WHAT TO WORK ON »
Write down each entry again, exactly as it reads.

DATASET »
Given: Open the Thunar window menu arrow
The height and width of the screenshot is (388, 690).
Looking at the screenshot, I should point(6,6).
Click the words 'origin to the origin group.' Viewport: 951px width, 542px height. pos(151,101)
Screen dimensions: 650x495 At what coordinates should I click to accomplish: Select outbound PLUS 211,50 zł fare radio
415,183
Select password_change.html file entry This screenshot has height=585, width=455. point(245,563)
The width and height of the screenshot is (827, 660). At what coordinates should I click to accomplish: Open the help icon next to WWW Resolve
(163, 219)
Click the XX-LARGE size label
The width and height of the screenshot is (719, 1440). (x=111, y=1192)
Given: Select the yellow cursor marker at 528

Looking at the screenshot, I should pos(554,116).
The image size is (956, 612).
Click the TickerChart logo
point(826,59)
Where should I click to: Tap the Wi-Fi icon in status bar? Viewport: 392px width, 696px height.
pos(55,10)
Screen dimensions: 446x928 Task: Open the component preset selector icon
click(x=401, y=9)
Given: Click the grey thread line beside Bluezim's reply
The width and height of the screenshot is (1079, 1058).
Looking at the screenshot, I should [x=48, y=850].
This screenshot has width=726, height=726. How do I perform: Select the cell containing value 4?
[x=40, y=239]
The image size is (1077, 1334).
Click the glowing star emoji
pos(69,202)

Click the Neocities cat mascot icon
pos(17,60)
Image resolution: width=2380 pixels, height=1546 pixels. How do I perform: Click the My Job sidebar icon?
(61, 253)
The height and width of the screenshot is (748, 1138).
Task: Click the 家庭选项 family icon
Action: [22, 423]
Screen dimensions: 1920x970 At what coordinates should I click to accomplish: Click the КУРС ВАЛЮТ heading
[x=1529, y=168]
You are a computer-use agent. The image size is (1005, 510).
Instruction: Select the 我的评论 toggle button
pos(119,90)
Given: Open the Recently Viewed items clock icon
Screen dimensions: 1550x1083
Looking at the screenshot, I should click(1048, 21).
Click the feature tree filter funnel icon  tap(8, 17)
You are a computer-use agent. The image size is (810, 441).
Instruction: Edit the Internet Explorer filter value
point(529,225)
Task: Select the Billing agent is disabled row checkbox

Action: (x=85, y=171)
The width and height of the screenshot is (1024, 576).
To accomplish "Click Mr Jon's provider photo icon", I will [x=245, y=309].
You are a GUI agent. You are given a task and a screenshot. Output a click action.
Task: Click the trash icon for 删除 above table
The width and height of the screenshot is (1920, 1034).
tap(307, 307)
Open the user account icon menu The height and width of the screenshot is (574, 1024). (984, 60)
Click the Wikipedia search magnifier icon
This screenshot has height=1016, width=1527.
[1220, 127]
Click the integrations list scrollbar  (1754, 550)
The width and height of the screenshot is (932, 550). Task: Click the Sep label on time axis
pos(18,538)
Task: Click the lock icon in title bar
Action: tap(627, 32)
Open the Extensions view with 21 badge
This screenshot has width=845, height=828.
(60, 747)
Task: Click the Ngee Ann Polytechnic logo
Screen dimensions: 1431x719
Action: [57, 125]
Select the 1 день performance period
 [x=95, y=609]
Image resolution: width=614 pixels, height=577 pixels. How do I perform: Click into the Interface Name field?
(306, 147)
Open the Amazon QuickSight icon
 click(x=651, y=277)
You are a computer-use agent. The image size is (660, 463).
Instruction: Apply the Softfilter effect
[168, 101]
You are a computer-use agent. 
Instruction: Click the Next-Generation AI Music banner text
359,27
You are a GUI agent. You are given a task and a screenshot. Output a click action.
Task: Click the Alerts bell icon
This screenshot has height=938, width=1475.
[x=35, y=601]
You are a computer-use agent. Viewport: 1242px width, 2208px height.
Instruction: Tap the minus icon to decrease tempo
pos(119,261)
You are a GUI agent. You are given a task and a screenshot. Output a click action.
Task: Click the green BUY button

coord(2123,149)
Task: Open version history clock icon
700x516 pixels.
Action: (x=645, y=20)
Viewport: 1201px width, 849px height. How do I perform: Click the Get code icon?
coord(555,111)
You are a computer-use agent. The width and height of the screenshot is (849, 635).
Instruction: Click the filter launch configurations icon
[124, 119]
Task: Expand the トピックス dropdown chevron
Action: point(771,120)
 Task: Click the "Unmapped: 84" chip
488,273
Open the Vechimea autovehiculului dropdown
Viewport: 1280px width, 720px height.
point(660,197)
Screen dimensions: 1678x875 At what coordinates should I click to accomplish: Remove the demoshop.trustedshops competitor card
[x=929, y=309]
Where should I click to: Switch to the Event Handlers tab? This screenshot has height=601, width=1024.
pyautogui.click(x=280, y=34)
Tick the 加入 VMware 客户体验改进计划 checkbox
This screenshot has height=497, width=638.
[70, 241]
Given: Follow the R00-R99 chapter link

SOLUTION TO THIS PROBLEM »
Given: Open the Thunar window menu arrow
The height and width of the screenshot is (388, 690).
Looking at the screenshot, I should point(6,6).
Click the words 'origin to the origin group.' Viewport: 951px width, 542px height. pos(151,101)
Screen dimensions: 650x495 At what coordinates should I click to accomplish: Select outbound PLUS 211,50 zł fare radio
415,183
Select password_change.html file entry This screenshot has height=585, width=455. point(245,563)
The width and height of the screenshot is (827, 660). At what coordinates should I click to accomplish: Open the help icon next to WWW Resolve
(163, 219)
Click the XX-LARGE size label
The width and height of the screenshot is (719, 1440). (x=111, y=1192)
Given: Select the yellow cursor marker at 528

Looking at the screenshot, I should pos(554,116).
The image size is (956, 612).
Click the TickerChart logo
point(826,59)
Where should I click to: Tap the Wi-Fi icon in status bar? Viewport: 392px width, 696px height.
pos(55,10)
Screen dimensions: 446x928 Task: Open the component preset selector icon
click(x=401, y=9)
Given: Click the grey thread line beside Bluezim's reply
The width and height of the screenshot is (1079, 1058).
Looking at the screenshot, I should [x=48, y=850].
This screenshot has width=726, height=726. How do I perform: Select the cell containing value 4?
[x=40, y=239]
The image size is (1077, 1334).
Click the glowing star emoji
pos(69,202)

Click the Neocities cat mascot icon
pos(17,60)
Image resolution: width=2380 pixels, height=1546 pixels. How do I perform: Click the My Job sidebar icon?
(61, 253)
The height and width of the screenshot is (748, 1138).
Task: Click the 家庭选项 family icon
Action: [22, 423]
Screen dimensions: 1920x970 At what coordinates should I click to accomplish: Click the КУРС ВАЛЮТ heading
[x=1529, y=168]
You are a computer-use agent. The image size is (1005, 510).
Instruction: Select the 我的评论 toggle button
pos(119,90)
Given: Open the Recently Viewed items clock icon
Screen dimensions: 1550x1083
Looking at the screenshot, I should click(1048, 21).
Click the feature tree filter funnel icon  tap(8, 17)
You are a computer-use agent. The image size is (810, 441).
Instruction: Edit the Internet Explorer filter value
point(529,225)
Task: Select the Billing agent is disabled row checkbox

Action: (x=85, y=171)
The width and height of the screenshot is (1024, 576).
To accomplish "Click Mr Jon's provider photo icon", I will [x=245, y=309].
You are a GUI agent. You are given a task and a screenshot. Output a click action.
Task: Click the trash icon for 删除 above table
The width and height of the screenshot is (1920, 1034).
tap(307, 307)
Open the user account icon menu The height and width of the screenshot is (574, 1024). (984, 60)
Click the Wikipedia search magnifier icon
This screenshot has height=1016, width=1527.
[1220, 127]
Click the integrations list scrollbar  (1754, 550)
The width and height of the screenshot is (932, 550). Task: Click the Sep label on time axis
pos(18,538)
Task: Click the lock icon in title bar
Action: tap(627, 32)
Open the Extensions view with 21 badge
This screenshot has width=845, height=828.
(60, 747)
Task: Click the Ngee Ann Polytechnic logo
Screen dimensions: 1431x719
Action: [57, 125]
Select the 1 день performance period
 [x=95, y=609]
Image resolution: width=614 pixels, height=577 pixels. How do I perform: Click into the Interface Name field?
(306, 147)
Open the Amazon QuickSight icon
 click(x=651, y=277)
You are a computer-use agent. The image size is (660, 463).
Instruction: Apply the Softfilter effect
[168, 101]
You are a computer-use agent. 
Instruction: Click the Next-Generation AI Music banner text
359,27
You are a GUI agent. You are given a task and a screenshot. Output a click action.
Task: Click the Alerts bell icon
This screenshot has height=938, width=1475.
[x=35, y=601]
You are a computer-use agent. Viewport: 1242px width, 2208px height.
Instruction: Tap the minus icon to decrease tempo
pos(119,261)
You are a GUI agent. You are given a task and a screenshot. Output a click action.
Task: Click the green BUY button

coord(2123,149)
Task: Open version history clock icon
700x516 pixels.
Action: (x=645, y=20)
Viewport: 1201px width, 849px height. How do I perform: Click the Get code icon?
coord(555,111)
You are a computer-use agent. The width and height of the screenshot is (849, 635).
Instruction: Click the filter launch configurations icon
[124, 119]
Task: Expand the トピックス dropdown chevron
Action: point(771,120)
 Task: Click the "Unmapped: 84" chip
488,273
Open the Vechimea autovehiculului dropdown
Viewport: 1280px width, 720px height.
point(660,197)
Screen dimensions: 1678x875 At what coordinates should I click to accomplish: Remove the demoshop.trustedshops competitor card
[x=929, y=309]
Where should I click to: Switch to the Event Handlers tab? This screenshot has height=601, width=1024.
pyautogui.click(x=280, y=34)
Tick the 加入 VMware 客户体验改进计划 checkbox
This screenshot has height=497, width=638.
[70, 241]
Given: Follow the R00-R99 chapter link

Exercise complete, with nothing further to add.